From an impact perspective, what metrics are you tracking—jobs created, bandwidth access, energy usage, geographic reach?

Impact isn’t a checkbox for us; it’s the reason this fund exists. We’re not just measuring feel-good metrics. We’re building a new impact layer based on verified data, local value retention, and systemic access.

Here’s what we’re tracking:

  • Jobs created, especially in green tech, AI, and community data verification roles
  • Bandwidth access and infrastructure reach, particularly in areas that have been excluded from digital transformation narratives
  • Renewable energy usage and carbon offsets in our data infrastructure projects
  • The number of civic or public institutions that move from analogue to data-driven decision-making
  • And critically: local ownership of data assets—because the future must be co-built, not extracted

How do you balance patient capital goals with the financial returns expected by your investors?
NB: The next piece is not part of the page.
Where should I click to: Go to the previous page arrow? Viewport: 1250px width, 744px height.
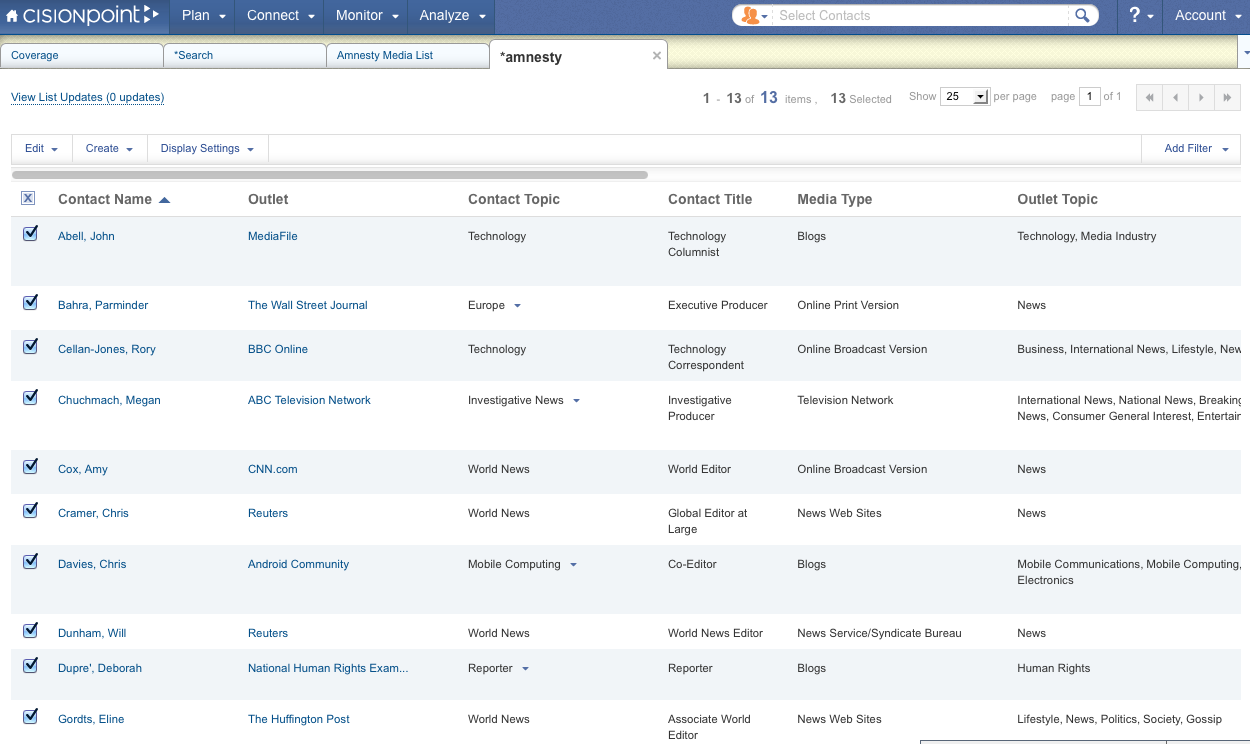tap(1176, 97)
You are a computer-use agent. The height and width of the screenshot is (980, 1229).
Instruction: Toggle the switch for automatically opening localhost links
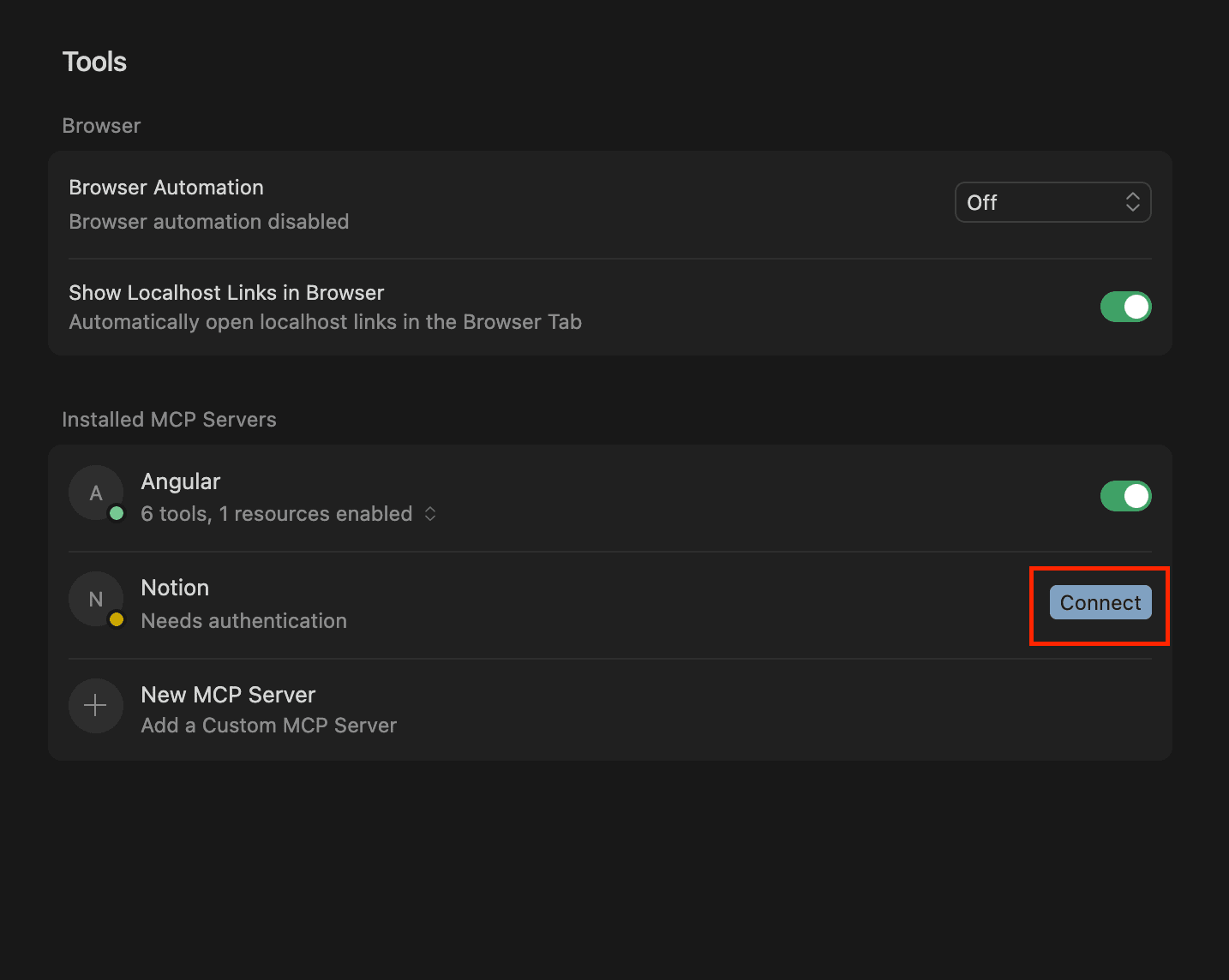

About balancing patient capital with returns, this is where our structure matters. We’ve designed the fund with a dual lens. On one side, we’ve got catalytic capital from DFIs and impact-first LPs who understand long-term ecosystem building. On the other hand, we’ve got commercial tranches backing scalable platforms, subscription models, and government contracts.

The catalytic capital helps us de-risk the early stages, especially where verification systems or community infrastructure are involved. Once traction is proven and systems are trusted, commercial capital can scale what works.

So we’re not sacrificing returns for impact or vice versa. We’re building a system where both can grow together. Because in Africa, verified impact is not a cost; it’s a competitive advantage.

Do you think local capital is underutilised in African infrastructure investing? What’s holding back more local institutional money from entering this space?

Local capital is massively underutilised in African infrastructure, and it’s not because the money isn’t there. It’s because the mindset hasn’t caught up with the opportunity. Local institutional investors still think of infrastructure as roads, bridges, and real estate. They don’t yet see data infrastructure, especially verified, digital-first systems, as foundational. They see it as experimental, high-risk, or someone else’s responsibility.

But here’s the truth. If we keep waiting for foreign capital to build our future, we’ll always be renters, never owners. We’ve got pension funds, insurance pools, and family offices sitting on billions in local currency, yet they’re parked in short-term plays while Africa’s digital infrastructure gap grows wider.

A risk perception that hasn’t evolved, a lack of proof-of-concept models locally, and a reluctance to fund innovation that wasn’t born in the Global North are what’s holding them back. 

But that’s exactly why this naira fund matters. If we succeed, and we will, it becomes more than just a financial instrument. It becomes a blueprint. A provable model.